Work to complete: Pick out and copy each row below that contains the string "Switch". Capitalization must match.

Supplied information:
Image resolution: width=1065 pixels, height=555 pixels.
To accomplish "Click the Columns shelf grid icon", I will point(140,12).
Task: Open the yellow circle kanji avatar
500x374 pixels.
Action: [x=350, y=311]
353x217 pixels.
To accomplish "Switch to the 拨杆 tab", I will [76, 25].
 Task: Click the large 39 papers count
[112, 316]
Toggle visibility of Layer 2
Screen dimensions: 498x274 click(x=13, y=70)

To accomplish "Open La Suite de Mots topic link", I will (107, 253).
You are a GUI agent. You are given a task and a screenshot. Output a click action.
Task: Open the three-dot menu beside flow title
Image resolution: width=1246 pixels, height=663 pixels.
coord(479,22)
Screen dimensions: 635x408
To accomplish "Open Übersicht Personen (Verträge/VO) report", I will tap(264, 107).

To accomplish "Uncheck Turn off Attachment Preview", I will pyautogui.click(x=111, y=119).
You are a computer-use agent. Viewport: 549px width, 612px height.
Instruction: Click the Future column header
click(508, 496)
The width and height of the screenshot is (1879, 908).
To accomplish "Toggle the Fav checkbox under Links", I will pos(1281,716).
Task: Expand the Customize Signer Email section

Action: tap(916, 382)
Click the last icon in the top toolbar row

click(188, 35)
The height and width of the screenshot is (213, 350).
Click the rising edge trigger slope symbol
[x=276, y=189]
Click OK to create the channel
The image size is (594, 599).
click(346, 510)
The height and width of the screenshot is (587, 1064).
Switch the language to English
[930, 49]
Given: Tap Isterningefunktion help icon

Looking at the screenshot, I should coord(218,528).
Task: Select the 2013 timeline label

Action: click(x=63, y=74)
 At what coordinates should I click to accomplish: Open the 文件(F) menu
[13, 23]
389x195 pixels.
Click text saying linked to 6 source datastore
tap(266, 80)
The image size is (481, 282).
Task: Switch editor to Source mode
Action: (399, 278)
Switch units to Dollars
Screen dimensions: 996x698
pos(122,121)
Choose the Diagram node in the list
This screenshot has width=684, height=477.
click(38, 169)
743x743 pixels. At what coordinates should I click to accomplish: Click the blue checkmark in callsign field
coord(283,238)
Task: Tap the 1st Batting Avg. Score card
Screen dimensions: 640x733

Solution for this problem:
To accomplish "Switch to the 拨杆 tab", I will [76, 25].
Switch the language to English
Task: Switch editor to Source mode
Switch units to Dollars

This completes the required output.